New Directions in Cloud Programming
New Directions in Cloud Programming (CIDR 2021)
Today as a developer, developing applications to run in the cloud in a highly available and performant manner isn’t straightforward at all. There are many factors that can
cause downtimes (VM crashing or slowing down, underlying infra degrades, outages, etc). This has led to where we are today which is what we all know as the “cloud-native” application way. Even though we see the rise of Docker, Kubernetes making some level complexity easier, the whole toolchain is really hard to learn and a normal application developer needs to know a lot of knowledge to be able to leverage all of these frameworks well.
What if, there can be a new programming model and language, that can understand the intent of the application, and create a compiler that can generate the full application internals that understands how to be “cloud-native”? We’re seeing commercial languages that have been going down this path like Dark or Unison.
What the “New Directions in Cloud Programming” paper is attempting is not to specify a complete solution in detail, but to propose a high-level programming stack and further work needed to complete the puzzle.
Moving towards a declarative model with a gradual approach
Today’s programming languages are most imperative, which leads to a lot more control to the developers but also means each developer needs to handle a lot of the details of the service themselves.
Just like how we moved database querying to a declarative language (SQL), we should also move as much as possible to a declarative fashion when it comes to programming the cloud.
The paper described a new compiler/language stack called the Hydro, that is designed to bring on a staged approach of generating Hydroflow programs that is ultimately able to orchestrate various cloud resources to deploy the application.
At a high level, Hydro first accepts various kinds of existing DSLs such as Spark, Actor frameworks like Orleans, or Futures like Ray, which are existing programming frameworks and languages. This creates a Hydralogic IR output that is human readable like the following:
This allows developers to fine-tune or configure different aspects of a cloud application, which we will touch on the various areas of configurations that Hydrologic supports in the next section.
After the IR program is generated and configured, then it gets compiled into actual implementation.

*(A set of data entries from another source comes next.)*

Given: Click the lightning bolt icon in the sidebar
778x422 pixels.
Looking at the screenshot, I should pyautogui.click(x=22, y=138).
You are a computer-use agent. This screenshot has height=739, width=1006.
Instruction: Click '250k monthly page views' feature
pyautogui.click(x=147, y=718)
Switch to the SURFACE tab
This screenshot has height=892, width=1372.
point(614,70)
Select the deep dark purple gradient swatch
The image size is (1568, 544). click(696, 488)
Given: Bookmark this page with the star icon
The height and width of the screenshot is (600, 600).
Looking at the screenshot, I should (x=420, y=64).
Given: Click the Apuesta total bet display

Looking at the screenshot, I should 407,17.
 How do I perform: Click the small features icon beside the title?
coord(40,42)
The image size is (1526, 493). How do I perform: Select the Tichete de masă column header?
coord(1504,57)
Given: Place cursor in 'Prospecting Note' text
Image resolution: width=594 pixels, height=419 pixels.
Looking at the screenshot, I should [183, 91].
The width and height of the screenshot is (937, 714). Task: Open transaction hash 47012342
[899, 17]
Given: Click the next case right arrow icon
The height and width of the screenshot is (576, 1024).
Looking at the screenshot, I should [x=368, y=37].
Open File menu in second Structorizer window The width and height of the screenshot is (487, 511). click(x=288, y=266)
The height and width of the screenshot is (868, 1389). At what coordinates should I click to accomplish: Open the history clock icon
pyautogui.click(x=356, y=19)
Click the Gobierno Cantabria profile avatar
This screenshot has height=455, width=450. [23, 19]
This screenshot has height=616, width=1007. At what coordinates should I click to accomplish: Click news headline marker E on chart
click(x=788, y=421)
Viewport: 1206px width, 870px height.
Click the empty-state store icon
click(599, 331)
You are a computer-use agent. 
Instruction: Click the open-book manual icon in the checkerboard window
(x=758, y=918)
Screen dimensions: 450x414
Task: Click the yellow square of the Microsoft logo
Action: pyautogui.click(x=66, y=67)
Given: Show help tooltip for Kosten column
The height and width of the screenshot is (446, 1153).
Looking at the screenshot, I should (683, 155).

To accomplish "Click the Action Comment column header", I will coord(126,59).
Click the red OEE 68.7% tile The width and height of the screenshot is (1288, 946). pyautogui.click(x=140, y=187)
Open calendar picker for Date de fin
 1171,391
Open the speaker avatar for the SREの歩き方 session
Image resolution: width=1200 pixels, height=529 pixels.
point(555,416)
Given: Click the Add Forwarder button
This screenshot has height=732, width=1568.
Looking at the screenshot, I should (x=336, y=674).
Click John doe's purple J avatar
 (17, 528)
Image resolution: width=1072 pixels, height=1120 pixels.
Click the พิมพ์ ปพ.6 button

PACT: Program semantics, Availability, Consistency, Targets For Optimization
Diving a bit deeper into the design spaces, there are four facets that it allows developers to configure in isolation. This is a pretty interesting paradigm as typically in a program a developer needs to consider multiple facets when writing each line of code.
In the Hydrologic model, it breaks down the declarative sections into these different facets so developers can declare what is level of optimization or configuration it needs for its application. Each facet has its own syntax and code generator, that performs a search-based approach when generating optimized code and not a typical rule-based approach.
The first facet which is the Program Semantics is basically moving the actual business logic of your application into declarative syntax, so the compiler can automatically optimize a lot of distributed / parallel aspects. However, most programs aren’t implemented in a declarative way, and learning a declarative distributed programming language (e.g: CALM) isn’t as simple for developers. The paper proposes to use Verified Lifting, that in summary is a way to translate a sequential language (Java, etc) or framework (Spark, etc) into a target language (which is Hydrologic in this case), by searching over possible candidate code instead of the traditional rule-based approach.
The second facet is Availability, which allows each API to describe the availability factor, such as “This API should tolerate 1 availability zone being unavailable”. One example of how the compiler uses this is it can translate this into deploying the backend into two availability zones and create a load-balancer in front that can automatically failover. It also can replicate the backend state automatically to be stored across two AZs as well.
The third facet is Consistency, which touches the consistency level (ACID isolation, invariances on a property, etc) of your application state that’s configured also on a per API basis. By lifting the consistency specification on the API level, allows code generator to be able to holistically optimize both client and server to optimally avoid coordination and improve performance. This also allows code generators to explore the various possible implementation to enforce consistency based on the data analysis, for example, exploring either leveraging CRDTs or choosing a more consensus-based approach.
The last facet is Target For Optimization, which simply states what are the cost and performance targets that the application should optimize for. This allows the code generator to consider how to target instance types choices, number of machines, and other factors that are able to both optimize for cost and performance.
The output of the code generators from these facets is another IR that can be generate a full implementation / deployments that leverages various existing Cloud resources or managed services to fulfill this goal.
Conclusion
While this paper has proposed a lot more future research areas and questions, it is really interesting to see what a possible high-level path can look like when we can move the developer’s concern into a much more high-level language.
I think moving away from all the proposed research areas, it’s also interesting to ask what is a declarative abstraction that developers will like to leverage in today’s development and infra stack. The rise of IaaC (Terraform, Pulumi, etc) has brought in a higher declarative language to be able to repeatable deploy and maintain infrastructure state.
I believe there will also be innovation that happens on the application level that also allows you to declare application logic and entities in a more declarative way. Chiselstrike (Essence VC portfolio) is one step in that direction, that allows front-end developers to declare the entities / schema and logic around the entities in a typescript library, which in turn gets compiled into a backend API and more.
It’s exciting to see how research and also today’s developer stack will continue to evolve, and also how the move to serverless will continue to happen as well.